Une canne, un almanach pour rythmer le temps et l'espace. Un couteau pour récolter l'objet soyeux. Une cicatrice en forme d'étoile comme souvenir d'un jour où le bruit a écrasé le silence. Un microscope, un roman pour préserver le passé et ne pas accepter le présent.
Un village étrange, un monastère du silence, où les prédicateurs recouverts d'une peau de bête recueillent les secrets, sans jugement ni regard. Un sentiment de vide, de dépouillement, d'inutilité.
Et le musée du silence...
Pour ne pas que les défunts du village soient oubliés, la vieille dame, puis le jeune muséographe collectent l‘objet qui les caractérise le mieux, en s'introduisant dans leurs maisons de manière illicite.
C'est angoissant, on a l'impression de s'enfoncer, de perdre l'équilibre.

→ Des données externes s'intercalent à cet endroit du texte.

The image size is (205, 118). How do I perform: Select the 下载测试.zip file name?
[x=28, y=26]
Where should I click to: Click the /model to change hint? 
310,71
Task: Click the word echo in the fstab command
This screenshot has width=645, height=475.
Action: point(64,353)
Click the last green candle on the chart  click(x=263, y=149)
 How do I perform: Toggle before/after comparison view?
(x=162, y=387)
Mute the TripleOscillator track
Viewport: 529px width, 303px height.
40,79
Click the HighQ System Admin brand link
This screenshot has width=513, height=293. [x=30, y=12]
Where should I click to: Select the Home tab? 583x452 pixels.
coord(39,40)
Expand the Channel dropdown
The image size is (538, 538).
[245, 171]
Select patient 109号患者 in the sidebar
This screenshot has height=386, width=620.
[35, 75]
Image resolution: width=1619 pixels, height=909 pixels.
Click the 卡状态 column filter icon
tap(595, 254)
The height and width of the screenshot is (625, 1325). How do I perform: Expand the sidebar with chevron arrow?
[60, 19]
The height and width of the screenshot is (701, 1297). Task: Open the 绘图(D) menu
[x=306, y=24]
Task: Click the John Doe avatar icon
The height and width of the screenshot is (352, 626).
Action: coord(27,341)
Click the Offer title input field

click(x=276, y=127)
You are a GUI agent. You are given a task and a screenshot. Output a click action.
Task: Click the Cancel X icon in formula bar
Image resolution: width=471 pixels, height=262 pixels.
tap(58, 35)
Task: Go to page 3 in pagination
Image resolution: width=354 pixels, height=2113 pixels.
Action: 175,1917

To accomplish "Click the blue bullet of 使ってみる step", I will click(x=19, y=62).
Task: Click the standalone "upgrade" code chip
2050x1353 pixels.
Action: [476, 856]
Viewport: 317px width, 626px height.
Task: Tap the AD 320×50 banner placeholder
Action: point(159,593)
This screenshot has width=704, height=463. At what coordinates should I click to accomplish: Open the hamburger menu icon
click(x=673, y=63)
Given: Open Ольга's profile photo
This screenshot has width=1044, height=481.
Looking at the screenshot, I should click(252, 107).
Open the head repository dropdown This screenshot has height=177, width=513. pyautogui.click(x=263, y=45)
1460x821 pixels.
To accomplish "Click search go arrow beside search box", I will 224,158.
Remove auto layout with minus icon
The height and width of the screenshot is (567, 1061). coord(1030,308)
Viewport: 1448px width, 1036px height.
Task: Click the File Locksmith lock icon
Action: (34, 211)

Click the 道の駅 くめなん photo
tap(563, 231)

On pressent un danger. La neige recouvre tout. le silence règne, la vie étouffe.
Une histoire étrange sur la mort, l'accumulation d'objets gardant la mémoire du monde, le travail si délicat du muséographe, dont les trésors finiront un jour par être détruits, par le temps, le manque de place, le désintérêt, l'oubli. Comme les morts qu'on oublie et qui disparaissent une seconde fois du monde des vivants.
Un roman qui se lit tout doucement en laissant un goût de tristesse, de mélancolie poétique, d'impuissance.
C'est un endroit sur la bordure du monde où l'on risque de glisser dans le silence.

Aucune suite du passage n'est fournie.